Indeed, yes. The Snapd and Snap Gnome Software Plugin has been removed as a default option by choice of the ZorinGroup. While it will not be included by default, the hope is to include it as a single click and install listing.

I don't know about you but most people I know and/or install ZorinOS for don't even know what Ubuntu is. Asking them to understand the concept of sandbox would be pointless. Not because they couldn't possibly understand it, but because they don't care. They see a computer for what it is: a tool to get some work done. The less resistance there is in the way of getting that work done, the better.

This is not to say that warning wouldn't be helpful, but it would be better if people didn't even have to think about it, because they are busy doing whatever it is they're trying to do.

I'm not familiar with the process of maintaining a repository so I can't comment on this. But I can compare what other distributions do and they seem to be able to get by just fine.

But ZorinOS is not a mobile device... and most people these days have one computer per person or share the same machine under the same user account. However if need be this can also be implemented, even if not as straight forward. Then again, I haven't seen many people asking for this so it's clearly a non-issue.

I think I'll call it right here, we have different opinions on the topic, and that's quite all right. I just don't see the need to replace something that isn't broken and that has a proven track record of over 30 years

Since Zorin OS is a stepping stone from Windows OS to GnuLinux, I generally agree with this. That users need an easier time and a less steep learning curve.

However, this does not mean that a learning curve can be ignored. Human nature is to take the path of least resistance; but human success and happiness stems from tackling challenges and enjoying accomplishments.

To me, this does not mean making an easy push-button OS, but rather, making an OS that gently introduces the belief "I Can Learn."

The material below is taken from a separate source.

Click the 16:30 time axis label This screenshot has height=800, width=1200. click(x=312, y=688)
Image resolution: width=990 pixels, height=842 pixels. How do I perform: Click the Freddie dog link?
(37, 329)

The users on this forum have responded far more positively to encouragement and regaining control over their machines in the last several years, than to having things done for them. In fact, the "Do it for me" crowd is so few, that they are notable when they actually post.

You would be surprised about the expectations people have for their desktop computers. I know that Zorin doesn't run on mobile devices, but I also know what people have come to expect when using computers nowadays. We can either """force""" people into submission, or we can adapt some of the good things those mobile platforms have introduced, like sandboxed runtimes.

On mobile devices and soon Windows too^[1], people have had no issues with runtiem permission-systems or sandboxes without ever having to know about them. The reason we need some sort of indicator to begin with is not that the Sandbox is the problem, but rather that on mobile platforms which pioneered this concept the platform is already established, on Linux we are in a transitioning phase where some things will not work or be misconfigured by default^[2]

We cannot possibly finish a transition by just sticking to our old solutions, either.

I agree with this sentiment. The OS shouldn't be a 1-to-1 clone of another OS' workflow, and it should introduce improvements where they can be put. If this means there is a learning curve, it should show the user that they can learn about these concepts and learn to use them instead of trying their best to^[3] make them disappear into the background^[4]

1. probably ↩︎

2. Like for example, when the Firefox Flatpak isn't configured to allow any inter-process communication outside of dbus ↩︎

3. exclusively / only ↩︎

4. As in, if we make things like this disappear into the background now we would just end up with the Sandbox being useless. We have to let the platform establish itself for developers to properly make use of it. ↩︎

Right, so instead of "forcing people into submission" by providing them with perfectly working tools, we should force them into submission by providing them tools that may or may not work as expected.